* _WHAT TO DO_
Each line below should be written out exactly, with none skipped.

───── DATA EXTRACTS

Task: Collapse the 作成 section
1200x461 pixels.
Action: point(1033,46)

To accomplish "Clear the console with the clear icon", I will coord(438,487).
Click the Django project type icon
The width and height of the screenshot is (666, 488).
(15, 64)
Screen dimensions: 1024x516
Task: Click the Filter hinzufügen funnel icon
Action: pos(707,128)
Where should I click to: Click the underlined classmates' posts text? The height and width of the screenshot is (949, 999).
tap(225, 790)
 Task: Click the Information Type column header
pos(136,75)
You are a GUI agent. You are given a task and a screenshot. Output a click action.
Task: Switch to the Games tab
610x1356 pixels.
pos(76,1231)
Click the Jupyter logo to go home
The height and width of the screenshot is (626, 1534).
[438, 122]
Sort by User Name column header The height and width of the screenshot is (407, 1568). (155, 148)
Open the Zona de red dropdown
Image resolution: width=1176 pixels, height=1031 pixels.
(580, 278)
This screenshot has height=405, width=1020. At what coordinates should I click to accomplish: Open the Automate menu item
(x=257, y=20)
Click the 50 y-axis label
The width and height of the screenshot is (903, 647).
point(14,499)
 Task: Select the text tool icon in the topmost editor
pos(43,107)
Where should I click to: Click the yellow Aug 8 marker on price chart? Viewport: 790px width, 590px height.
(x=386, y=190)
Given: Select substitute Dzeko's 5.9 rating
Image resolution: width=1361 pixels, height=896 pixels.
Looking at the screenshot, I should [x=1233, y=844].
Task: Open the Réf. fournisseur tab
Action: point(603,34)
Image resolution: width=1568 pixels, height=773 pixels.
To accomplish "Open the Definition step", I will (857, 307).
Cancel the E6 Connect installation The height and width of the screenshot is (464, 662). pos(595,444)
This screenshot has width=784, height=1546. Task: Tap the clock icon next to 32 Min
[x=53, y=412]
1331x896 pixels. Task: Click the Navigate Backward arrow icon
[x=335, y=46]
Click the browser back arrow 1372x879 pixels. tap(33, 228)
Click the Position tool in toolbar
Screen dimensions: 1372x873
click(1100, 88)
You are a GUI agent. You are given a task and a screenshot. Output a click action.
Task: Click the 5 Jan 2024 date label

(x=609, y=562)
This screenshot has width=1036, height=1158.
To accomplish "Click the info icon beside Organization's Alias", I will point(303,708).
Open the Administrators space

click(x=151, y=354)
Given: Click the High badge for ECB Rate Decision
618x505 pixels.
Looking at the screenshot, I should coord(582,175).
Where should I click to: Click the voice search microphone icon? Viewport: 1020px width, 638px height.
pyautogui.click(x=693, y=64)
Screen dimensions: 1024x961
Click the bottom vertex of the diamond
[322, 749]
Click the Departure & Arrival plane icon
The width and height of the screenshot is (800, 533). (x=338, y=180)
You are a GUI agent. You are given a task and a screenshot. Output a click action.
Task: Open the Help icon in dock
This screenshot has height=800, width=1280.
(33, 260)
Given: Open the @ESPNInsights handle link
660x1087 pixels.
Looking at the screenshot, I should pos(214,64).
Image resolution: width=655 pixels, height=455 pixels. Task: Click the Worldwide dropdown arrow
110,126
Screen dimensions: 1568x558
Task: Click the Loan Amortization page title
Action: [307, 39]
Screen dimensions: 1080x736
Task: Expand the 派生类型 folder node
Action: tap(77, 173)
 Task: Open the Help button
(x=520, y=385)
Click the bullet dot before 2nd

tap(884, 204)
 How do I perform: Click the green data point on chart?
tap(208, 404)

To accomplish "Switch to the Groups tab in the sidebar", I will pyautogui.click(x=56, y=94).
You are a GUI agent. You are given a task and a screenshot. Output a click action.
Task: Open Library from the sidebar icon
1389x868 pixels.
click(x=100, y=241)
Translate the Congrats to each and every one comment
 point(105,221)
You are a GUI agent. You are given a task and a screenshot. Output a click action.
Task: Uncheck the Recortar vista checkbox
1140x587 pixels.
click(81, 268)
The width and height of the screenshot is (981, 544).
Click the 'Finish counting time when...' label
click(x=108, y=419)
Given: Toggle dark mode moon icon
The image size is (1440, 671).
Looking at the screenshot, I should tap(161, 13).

──────────

* _WRITTEN ANSWER_
Task: Collapse the 作成 section
1200x461 pixels.
Action: point(1033,46)

To accomplish "Clear the console with the clear icon", I will coord(438,487).
Click the Django project type icon
The width and height of the screenshot is (666, 488).
(15, 64)
Screen dimensions: 1024x516
Task: Click the Filter hinzufügen funnel icon
Action: pos(707,128)
Where should I click to: Click the underlined classmates' posts text? The height and width of the screenshot is (949, 999).
tap(225, 790)
 Task: Click the Information Type column header
pos(136,75)
You are a GUI agent. You are given a task and a screenshot. Output a click action.
Task: Switch to the Games tab
610x1356 pixels.
pos(76,1231)
Click the Jupyter logo to go home
The height and width of the screenshot is (626, 1534).
[438, 122]
Sort by User Name column header The height and width of the screenshot is (407, 1568). (155, 148)
Open the Zona de red dropdown
Image resolution: width=1176 pixels, height=1031 pixels.
(580, 278)
This screenshot has height=405, width=1020. At what coordinates should I click to accomplish: Open the Automate menu item
(x=257, y=20)
Click the 50 y-axis label
The width and height of the screenshot is (903, 647).
point(14,499)
 Task: Select the text tool icon in the topmost editor
pos(43,107)
Where should I click to: Click the yellow Aug 8 marker on price chart? Viewport: 790px width, 590px height.
(x=386, y=190)
Given: Select substitute Dzeko's 5.9 rating
Image resolution: width=1361 pixels, height=896 pixels.
Looking at the screenshot, I should [x=1233, y=844].
Task: Open the Réf. fournisseur tab
Action: point(603,34)
Image resolution: width=1568 pixels, height=773 pixels.
To accomplish "Open the Definition step", I will (857, 307).
Cancel the E6 Connect installation The height and width of the screenshot is (464, 662). pos(595,444)
This screenshot has width=784, height=1546. Task: Tap the clock icon next to 32 Min
[x=53, y=412]
1331x896 pixels. Task: Click the Navigate Backward arrow icon
[x=335, y=46]
Click the browser back arrow 1372x879 pixels. tap(33, 228)
Click the Position tool in toolbar
Screen dimensions: 1372x873
click(1100, 88)
You are a GUI agent. You are given a task and a screenshot. Output a click action.
Task: Click the 5 Jan 2024 date label

(x=609, y=562)
This screenshot has width=1036, height=1158.
To accomplish "Click the info icon beside Organization's Alias", I will point(303,708).
Open the Administrators space

click(x=151, y=354)
Given: Click the High badge for ECB Rate Decision
618x505 pixels.
Looking at the screenshot, I should coord(582,175).
Where should I click to: Click the voice search microphone icon? Viewport: 1020px width, 638px height.
pyautogui.click(x=693, y=64)
Screen dimensions: 1024x961
Click the bottom vertex of the diamond
[322, 749]
Click the Departure & Arrival plane icon
The width and height of the screenshot is (800, 533). (x=338, y=180)
You are a GUI agent. You are given a task and a screenshot. Output a click action.
Task: Open the Help icon in dock
This screenshot has height=800, width=1280.
(33, 260)
Given: Open the @ESPNInsights handle link
660x1087 pixels.
Looking at the screenshot, I should pos(214,64).
Image resolution: width=655 pixels, height=455 pixels. Task: Click the Worldwide dropdown arrow
110,126
Screen dimensions: 1568x558
Task: Click the Loan Amortization page title
Action: [307, 39]
Screen dimensions: 1080x736
Task: Expand the 派生类型 folder node
Action: tap(77, 173)
 Task: Open the Help button
(x=520, y=385)
Click the bullet dot before 2nd

tap(884, 204)
 How do I perform: Click the green data point on chart?
tap(208, 404)

To accomplish "Switch to the Groups tab in the sidebar", I will pyautogui.click(x=56, y=94).
You are a GUI agent. You are given a task and a screenshot. Output a click action.
Task: Open Library from the sidebar icon
1389x868 pixels.
click(x=100, y=241)
Translate the Congrats to each and every one comment
 point(105,221)
You are a GUI agent. You are given a task and a screenshot. Output a click action.
Task: Uncheck the Recortar vista checkbox
1140x587 pixels.
click(81, 268)
The width and height of the screenshot is (981, 544).
Click the 'Finish counting time when...' label
click(x=108, y=419)
Given: Toggle dark mode moon icon
The image size is (1440, 671).
Looking at the screenshot, I should tap(161, 13).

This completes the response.